### Exercise
Reply with one number, the count of lines below that contain the string "heading".

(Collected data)

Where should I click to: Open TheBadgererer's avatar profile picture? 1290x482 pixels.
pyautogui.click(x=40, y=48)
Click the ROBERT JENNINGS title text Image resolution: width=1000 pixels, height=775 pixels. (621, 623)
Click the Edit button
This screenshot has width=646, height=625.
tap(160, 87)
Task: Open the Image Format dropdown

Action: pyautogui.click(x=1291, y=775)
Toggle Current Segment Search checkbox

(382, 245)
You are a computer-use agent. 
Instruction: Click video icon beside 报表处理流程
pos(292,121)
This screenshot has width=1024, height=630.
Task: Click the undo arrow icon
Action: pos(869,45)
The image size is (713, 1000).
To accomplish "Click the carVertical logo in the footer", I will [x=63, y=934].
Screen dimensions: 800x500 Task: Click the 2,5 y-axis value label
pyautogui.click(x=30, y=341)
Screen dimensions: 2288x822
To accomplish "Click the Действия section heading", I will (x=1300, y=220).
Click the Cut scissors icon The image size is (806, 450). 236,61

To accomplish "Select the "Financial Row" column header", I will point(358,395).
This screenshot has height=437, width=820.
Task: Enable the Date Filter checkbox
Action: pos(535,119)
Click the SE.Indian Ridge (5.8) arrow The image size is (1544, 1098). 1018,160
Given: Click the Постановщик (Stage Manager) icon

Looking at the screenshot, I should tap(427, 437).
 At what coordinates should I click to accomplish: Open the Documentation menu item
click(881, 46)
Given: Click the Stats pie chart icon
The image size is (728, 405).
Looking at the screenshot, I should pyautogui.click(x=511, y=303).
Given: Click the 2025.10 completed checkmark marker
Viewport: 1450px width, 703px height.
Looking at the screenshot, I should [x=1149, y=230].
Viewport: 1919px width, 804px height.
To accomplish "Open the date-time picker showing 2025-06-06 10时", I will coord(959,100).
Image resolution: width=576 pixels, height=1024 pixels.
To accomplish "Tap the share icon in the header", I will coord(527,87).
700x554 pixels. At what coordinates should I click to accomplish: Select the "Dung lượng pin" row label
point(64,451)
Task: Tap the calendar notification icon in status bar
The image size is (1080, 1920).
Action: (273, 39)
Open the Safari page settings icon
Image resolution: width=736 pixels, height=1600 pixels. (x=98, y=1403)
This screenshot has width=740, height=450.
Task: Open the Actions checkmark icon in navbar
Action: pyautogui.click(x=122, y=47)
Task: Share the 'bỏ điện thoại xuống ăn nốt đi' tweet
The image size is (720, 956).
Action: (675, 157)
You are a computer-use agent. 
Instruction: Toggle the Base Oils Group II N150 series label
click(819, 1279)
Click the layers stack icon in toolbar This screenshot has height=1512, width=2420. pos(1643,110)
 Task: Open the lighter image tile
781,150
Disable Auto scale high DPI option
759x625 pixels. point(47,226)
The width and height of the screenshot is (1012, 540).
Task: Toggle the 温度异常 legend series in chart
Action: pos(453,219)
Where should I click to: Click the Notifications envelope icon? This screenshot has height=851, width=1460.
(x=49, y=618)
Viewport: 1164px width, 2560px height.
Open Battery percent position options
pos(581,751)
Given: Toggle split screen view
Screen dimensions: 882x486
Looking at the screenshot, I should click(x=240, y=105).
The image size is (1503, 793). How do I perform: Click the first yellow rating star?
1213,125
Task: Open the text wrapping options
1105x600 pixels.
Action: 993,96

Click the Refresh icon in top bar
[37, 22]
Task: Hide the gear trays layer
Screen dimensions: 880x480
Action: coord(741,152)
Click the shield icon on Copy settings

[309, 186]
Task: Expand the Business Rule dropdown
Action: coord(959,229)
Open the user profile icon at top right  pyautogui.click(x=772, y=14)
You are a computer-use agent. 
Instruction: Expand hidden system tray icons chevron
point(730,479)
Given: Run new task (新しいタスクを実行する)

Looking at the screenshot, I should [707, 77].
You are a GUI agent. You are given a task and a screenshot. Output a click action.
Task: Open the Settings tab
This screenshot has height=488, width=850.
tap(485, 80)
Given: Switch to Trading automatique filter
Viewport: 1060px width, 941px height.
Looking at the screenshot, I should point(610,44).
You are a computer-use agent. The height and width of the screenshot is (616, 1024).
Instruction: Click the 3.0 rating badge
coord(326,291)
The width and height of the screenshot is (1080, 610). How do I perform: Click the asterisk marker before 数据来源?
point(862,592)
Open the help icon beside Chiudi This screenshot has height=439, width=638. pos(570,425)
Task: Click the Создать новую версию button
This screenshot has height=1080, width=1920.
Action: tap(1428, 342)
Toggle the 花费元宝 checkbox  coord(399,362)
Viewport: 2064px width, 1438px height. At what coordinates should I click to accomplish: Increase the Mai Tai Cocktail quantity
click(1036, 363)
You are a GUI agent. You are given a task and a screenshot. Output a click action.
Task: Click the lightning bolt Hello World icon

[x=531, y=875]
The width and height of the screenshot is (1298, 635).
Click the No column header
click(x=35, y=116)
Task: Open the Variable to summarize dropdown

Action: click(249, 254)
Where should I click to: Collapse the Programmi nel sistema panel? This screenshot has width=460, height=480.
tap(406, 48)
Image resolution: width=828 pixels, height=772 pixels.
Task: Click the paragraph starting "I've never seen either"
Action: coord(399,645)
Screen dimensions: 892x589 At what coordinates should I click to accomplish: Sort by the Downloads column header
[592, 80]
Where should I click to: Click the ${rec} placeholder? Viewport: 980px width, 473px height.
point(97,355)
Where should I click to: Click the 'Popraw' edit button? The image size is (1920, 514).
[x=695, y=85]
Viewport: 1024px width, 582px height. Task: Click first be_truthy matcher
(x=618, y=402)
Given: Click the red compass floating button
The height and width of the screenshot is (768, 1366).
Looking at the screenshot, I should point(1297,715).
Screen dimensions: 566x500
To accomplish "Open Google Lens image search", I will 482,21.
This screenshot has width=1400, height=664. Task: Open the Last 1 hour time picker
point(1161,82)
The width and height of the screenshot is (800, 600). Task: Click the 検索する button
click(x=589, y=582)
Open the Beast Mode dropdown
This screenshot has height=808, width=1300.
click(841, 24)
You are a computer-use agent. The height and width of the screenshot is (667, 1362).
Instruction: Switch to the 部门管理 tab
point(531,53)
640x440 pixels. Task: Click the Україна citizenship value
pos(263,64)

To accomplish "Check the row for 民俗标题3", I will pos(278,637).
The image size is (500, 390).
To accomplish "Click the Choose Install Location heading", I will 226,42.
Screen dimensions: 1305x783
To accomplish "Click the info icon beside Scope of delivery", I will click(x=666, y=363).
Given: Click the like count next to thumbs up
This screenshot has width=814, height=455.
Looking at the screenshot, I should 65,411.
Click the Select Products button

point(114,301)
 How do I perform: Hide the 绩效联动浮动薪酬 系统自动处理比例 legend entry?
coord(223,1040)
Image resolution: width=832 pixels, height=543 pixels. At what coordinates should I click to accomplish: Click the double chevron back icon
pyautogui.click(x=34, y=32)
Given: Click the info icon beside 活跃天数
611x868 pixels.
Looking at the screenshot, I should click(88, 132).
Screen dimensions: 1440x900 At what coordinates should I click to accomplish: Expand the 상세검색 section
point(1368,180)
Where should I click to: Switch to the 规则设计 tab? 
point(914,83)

### Worked solution
2